═════ Exercise input

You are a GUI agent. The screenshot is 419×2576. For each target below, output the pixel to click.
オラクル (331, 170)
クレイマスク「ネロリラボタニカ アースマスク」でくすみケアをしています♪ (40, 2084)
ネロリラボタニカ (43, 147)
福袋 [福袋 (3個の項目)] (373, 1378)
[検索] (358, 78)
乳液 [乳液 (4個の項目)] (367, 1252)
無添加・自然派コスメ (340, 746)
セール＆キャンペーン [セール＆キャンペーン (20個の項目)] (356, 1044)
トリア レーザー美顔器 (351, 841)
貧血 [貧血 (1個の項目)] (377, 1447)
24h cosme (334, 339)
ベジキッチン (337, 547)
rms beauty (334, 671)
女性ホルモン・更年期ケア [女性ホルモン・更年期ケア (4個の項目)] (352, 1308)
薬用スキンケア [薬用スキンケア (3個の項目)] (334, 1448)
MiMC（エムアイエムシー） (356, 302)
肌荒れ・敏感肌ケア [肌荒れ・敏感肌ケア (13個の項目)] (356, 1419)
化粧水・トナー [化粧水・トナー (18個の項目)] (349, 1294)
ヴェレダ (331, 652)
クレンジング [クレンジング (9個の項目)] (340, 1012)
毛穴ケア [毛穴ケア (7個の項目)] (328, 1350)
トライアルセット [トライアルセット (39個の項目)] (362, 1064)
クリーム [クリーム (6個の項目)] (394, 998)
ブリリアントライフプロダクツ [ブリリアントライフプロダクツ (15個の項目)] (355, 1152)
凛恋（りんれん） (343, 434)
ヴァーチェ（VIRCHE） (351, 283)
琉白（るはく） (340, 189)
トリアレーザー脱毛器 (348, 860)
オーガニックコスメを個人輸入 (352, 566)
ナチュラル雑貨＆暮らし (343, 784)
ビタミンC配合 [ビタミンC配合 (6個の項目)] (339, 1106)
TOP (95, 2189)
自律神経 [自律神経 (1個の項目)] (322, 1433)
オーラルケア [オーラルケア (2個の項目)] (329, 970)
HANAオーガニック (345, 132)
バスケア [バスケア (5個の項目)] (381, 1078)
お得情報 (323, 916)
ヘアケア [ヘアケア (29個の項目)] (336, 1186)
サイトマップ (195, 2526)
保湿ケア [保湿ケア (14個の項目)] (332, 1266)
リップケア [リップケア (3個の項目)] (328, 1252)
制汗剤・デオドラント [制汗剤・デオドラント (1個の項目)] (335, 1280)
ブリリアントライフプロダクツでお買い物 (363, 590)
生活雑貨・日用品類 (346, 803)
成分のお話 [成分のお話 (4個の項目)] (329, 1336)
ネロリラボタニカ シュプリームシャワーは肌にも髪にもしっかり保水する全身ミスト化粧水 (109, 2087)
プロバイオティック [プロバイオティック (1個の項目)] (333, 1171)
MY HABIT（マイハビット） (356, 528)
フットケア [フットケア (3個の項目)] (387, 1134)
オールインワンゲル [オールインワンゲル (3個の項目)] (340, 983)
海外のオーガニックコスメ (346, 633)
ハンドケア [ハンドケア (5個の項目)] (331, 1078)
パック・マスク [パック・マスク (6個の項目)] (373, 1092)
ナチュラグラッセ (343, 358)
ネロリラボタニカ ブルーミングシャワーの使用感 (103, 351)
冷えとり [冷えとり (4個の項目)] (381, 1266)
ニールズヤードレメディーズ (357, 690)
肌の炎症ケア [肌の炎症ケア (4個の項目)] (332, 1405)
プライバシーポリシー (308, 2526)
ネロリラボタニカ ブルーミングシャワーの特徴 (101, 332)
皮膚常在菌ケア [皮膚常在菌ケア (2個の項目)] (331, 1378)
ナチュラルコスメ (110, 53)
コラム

══════════

Exercise objective:
Update the listing above so that "pixel" becomes "point" wherever it occurs, with every other line left unchanged.

Reply to the exercise:
You are a GUI agent. The screenshot is 419×2576. For each target below, output the point to click.
オラクル (331, 170)
クレイマスク「ネロリラボタニカ アースマスク」でくすみケアをしています♪ (40, 2084)
ネロリラボタニカ (43, 147)
福袋 [福袋 (3個の項目)] (373, 1378)
[検索] (358, 78)
乳液 [乳液 (4個の項目)] (367, 1252)
無添加・自然派コスメ (340, 746)
セール＆キャンペーン [セール＆キャンペーン (20個の項目)] (356, 1044)
トリア レーザー美顔器 (351, 841)
貧血 [貧血 (1個の項目)] (377, 1447)
24h cosme (334, 339)
ベジキッチン (337, 547)
rms beauty (334, 671)
女性ホルモン・更年期ケア [女性ホルモン・更年期ケア (4個の項目)] (352, 1308)
薬用スキンケア [薬用スキンケア (3個の項目)] (334, 1448)
MiMC（エムアイエムシー） (356, 302)
肌荒れ・敏感肌ケア [肌荒れ・敏感肌ケア (13個の項目)] (356, 1419)
化粧水・トナー [化粧水・トナー (18個の項目)] (349, 1294)
ヴェレダ (331, 652)
クレンジング [クレンジング (9個の項目)] (340, 1012)
毛穴ケア [毛穴ケア (7個の項目)] (328, 1350)
トライアルセット [トライアルセット (39個の項目)] (362, 1064)
クリーム [クリーム (6個の項目)] (394, 998)
ブリリアントライフプロダクツ [ブリリアントライフプロダクツ (15個の項目)] (355, 1152)
凛恋（りんれん） (343, 434)
ヴァーチェ（VIRCHE） (351, 283)
琉白（るはく） (340, 189)
トリアレーザー脱毛器 (348, 860)
オーガニックコスメを個人輸入 (352, 566)
ナチュラル雑貨＆暮らし (343, 784)
ビタミンC配合 [ビタミンC配合 (6個の項目)] (339, 1106)
TOP (95, 2189)
自律神経 [自律神経 (1個の項目)] (322, 1433)
オーラルケア [オーラルケア (2個の項目)] (329, 970)
HANAオーガニック (345, 132)
バスケア [バスケア (5個の項目)] (381, 1078)
お得情報 (323, 916)
ヘアケア [ヘアケア (29個の項目)] (336, 1186)
サイトマップ (195, 2526)
保湿ケア [保湿ケア (14個の項目)] (332, 1266)
リップケア [リップケア (3個の項目)] (328, 1252)
制汗剤・デオドラント [制汗剤・デオドラント (1個の項目)] (335, 1280)
ブリリアントライフプロダクツでお買い物 (363, 590)
生活雑貨・日用品類 (346, 803)
成分のお話 [成分のお話 (4個の項目)] (329, 1336)
ネロリラボタニカ シュプリームシャワーは肌にも髪にもしっかり保水する全身ミスト化粧水 (109, 2087)
プロバイオティック [プロバイオティック (1個の項目)] (333, 1171)
MY HABIT（マイハビット） (356, 528)
フットケア [フットケア (3個の項目)] (387, 1134)
オールインワンゲル [オールインワンゲル (3個の項目)] (340, 983)
海外のオーガニックコスメ (346, 633)
ハンドケア [ハンドケア (5個の項目)] (331, 1078)
パック・マスク [パック・マスク (6個の項目)] (373, 1092)
ナチュラグラッセ (343, 358)
ネロリラボタニカ ブルーミングシャワーの使用感 (103, 351)
冷えとり [冷えとり (4個の項目)] (381, 1266)
ニールズヤードレメディーズ (357, 690)
肌の炎症ケア [肌の炎症ケア (4個の項目)] (332, 1405)
プライバシーポリシー (308, 2526)
ネロリラボタニカ ブルーミングシャワーの特徴 (101, 332)
皮膚常在菌ケア [皮膚常在菌ケア (2個の項目)] (331, 1378)
ナチュラルコスメ (110, 53)
コラム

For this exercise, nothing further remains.